La journée d’études organisée en 2009 par l’équipe de recherches RedOc / LLACS autour de l’œuvre de Serge Bec, en présence de l’auteur, fut la deuxième initiative d’un programme pluriannuel sur la poésie d’oc des années 1930 à 1960. À la suite des suggestions de Philippe Gardy, il parut évident que les sources du renouveau poétique contemporain étaient à chercher dans cette période. Un premier colloque, en 2008, y fut donc consacré, dont la moitié des communications, centenaire oblige, étudièrent l’œuvre de Max Rouquette. Des regards furent aussi portés sur d’autres écrivains : Robert Allan, Jean Boudou, Charles Camproux, Gumersind Gomila, Denis Saurat, sur la revue Òc ou sur les anthologies, tant de la tradition mistralienne que du renouveau occitan[2]. Un deuxième colloque, en 2010, s'intéressa aux échos du trobar dans la littérature contemporaine, en particulier chez Max Rouquette, Miquèu Camelat, Prosper Estieu, Paul-Louis Grenier, Jeanne Barthès dite Clardeluno, Jean Boudou, René Nelli, et Robert Lafont. Les Actes sont en cours d'édition, dans une collection qui devrait regrouper les travaux sur la réception des troubadours du Moyen Âge à l'époque contemporaine[3]. Depuis ces premières initiatives, les travaux se sont poursuivis : Jean-François Courouau a édité Denis Saurat[4] ; Philippe Gardy a publié des traductions de Lorca par Max Rouquette[5], une étude de la poésie de René Nelli illustrée par un choix de textes et s’est intéressé, dans un numéro de la revue Lenga e Pais d'òc[6] aux débuts poétiques de Robert Lafont ainsi qu'à son travail critique dans les Cahiers du Sud, où l'accueillit Jean Ballard grâce à l'entremise de René Nelli[7] ; l’œuvre poétique complète de Robert Allan (texte établi et annoté par Marie-Jeanne Verny) doit paraître prochainement aux éditions Letras d’òc...

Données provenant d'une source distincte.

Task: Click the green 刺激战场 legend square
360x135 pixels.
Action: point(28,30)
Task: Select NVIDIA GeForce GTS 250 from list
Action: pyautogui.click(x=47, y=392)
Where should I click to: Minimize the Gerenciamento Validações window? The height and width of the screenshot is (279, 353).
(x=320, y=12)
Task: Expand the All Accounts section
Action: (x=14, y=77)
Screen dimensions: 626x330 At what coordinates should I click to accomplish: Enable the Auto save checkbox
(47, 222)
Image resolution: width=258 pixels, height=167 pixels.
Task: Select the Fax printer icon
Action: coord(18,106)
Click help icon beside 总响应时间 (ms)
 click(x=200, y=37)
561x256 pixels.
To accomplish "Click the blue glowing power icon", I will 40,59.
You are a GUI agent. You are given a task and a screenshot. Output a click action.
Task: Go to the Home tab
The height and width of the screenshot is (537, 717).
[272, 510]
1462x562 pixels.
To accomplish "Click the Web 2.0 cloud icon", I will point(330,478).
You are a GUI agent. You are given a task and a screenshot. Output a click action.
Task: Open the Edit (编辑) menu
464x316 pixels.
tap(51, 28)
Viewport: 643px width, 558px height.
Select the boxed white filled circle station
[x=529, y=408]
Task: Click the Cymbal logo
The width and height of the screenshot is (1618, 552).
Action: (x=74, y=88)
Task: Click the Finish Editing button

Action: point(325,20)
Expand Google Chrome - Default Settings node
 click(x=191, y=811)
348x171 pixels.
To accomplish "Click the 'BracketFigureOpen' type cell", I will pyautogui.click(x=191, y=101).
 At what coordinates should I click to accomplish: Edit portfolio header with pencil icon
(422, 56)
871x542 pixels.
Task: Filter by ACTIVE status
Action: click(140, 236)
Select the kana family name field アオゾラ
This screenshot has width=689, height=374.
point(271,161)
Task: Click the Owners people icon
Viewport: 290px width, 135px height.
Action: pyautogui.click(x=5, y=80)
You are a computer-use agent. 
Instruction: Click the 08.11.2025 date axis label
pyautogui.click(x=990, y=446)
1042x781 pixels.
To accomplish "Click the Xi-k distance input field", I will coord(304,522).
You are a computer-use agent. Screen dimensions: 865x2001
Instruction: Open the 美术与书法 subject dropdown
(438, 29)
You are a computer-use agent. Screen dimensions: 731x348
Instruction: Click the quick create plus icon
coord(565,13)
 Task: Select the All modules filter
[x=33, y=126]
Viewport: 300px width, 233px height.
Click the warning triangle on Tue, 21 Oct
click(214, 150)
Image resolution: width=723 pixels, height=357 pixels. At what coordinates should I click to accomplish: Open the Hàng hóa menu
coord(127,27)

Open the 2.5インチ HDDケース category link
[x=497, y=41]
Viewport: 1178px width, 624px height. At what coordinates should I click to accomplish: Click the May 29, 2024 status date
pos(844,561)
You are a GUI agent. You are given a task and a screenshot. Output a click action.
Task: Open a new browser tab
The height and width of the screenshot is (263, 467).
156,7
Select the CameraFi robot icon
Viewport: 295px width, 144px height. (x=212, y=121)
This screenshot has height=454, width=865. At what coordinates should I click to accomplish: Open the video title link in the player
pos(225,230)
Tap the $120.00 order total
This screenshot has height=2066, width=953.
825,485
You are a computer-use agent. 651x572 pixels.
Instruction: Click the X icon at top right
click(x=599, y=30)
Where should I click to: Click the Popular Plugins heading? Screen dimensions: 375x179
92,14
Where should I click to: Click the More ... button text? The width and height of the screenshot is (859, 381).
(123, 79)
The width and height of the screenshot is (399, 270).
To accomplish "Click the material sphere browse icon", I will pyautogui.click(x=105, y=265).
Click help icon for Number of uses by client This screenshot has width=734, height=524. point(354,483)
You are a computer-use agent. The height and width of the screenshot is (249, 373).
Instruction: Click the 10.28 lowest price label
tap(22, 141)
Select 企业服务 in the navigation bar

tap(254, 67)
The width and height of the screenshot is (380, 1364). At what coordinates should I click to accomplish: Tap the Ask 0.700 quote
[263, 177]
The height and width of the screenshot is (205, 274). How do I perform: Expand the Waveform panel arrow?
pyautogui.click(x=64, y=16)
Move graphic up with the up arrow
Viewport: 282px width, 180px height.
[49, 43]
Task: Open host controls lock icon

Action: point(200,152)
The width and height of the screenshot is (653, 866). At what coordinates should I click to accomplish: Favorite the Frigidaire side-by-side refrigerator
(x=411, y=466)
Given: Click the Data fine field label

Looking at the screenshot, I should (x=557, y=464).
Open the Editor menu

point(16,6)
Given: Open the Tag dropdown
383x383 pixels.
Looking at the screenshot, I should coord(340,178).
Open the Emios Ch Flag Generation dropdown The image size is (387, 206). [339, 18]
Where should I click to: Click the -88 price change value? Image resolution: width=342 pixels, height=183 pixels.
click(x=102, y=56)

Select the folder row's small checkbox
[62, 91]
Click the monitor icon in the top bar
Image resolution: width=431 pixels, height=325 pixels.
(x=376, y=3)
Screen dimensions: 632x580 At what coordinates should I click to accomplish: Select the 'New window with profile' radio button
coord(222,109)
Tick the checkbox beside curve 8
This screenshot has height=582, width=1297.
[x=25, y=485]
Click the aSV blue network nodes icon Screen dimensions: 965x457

La personnalité de Serge Bec, un des poètes occitans contemporains les plus féconds, jusqu'en ce début du XXIe siècle, et ses débuts poétiques dans les années 50 nous ont paru mériter qu'on lui consacre une journée spéciale, en attendant la réédition des premiers recueils dont il est ici question, devenus introuvables. Ces premières œuvres répondent en effet à l'analyse que faisait Philippe Gardy dans l'introduction des actes du colloque de 2008 :

Entre le début des années 1930 et la fin des années 1950, rien ne change au fond, et cependant tout se modifie dans ce territoire d’écriture dont les dimensions demeurent néanmoins modestes. Des héritages sont là, très présents, parfois trop, juge-t-on. Il en va ainsi du mistralisme et du Félibrige, dont l’ombre, que certains commencent à juger stérilisante, s’est étendue sur toutes les formes d’écriture occitane, et d’abord poétiques. Pour résumer : on admire Mistral, assez uniformément, mais on refuse l’héritage qu’il a pu laisser, à son corps défendant souvent. Et l’on est enclin à se rebeller contre une tradition qui consisterait avant tout à répéter, plus ou moins servilement, et à se conformer aux leçons les plus convenues héritées des générations antérieures.

Comme d'autres poètes d'oc de Provence, à commencer par Robert Lafont lui-même, le jeune Bec fréquenta d'abord des cercles félibréens, avant de prendre violemment son autonomie, avec son compère et voisin Pierre Pessemesse. En témoigne sa correspondance avec Robert Lafont, dont cette lettre de 1954 : « Il faut soulever la croûte et racler la chair une fois pour toutes. Il faut faire saigner !... » qui est à peu de choses près la traduction littérale d'une formule de l'introduction du recueil Li Graio negro cosigné Pessemesse, Bec et Max Fayet : « Fau grafigna la rusco, metre la plaga au viéu e faire sauna... ».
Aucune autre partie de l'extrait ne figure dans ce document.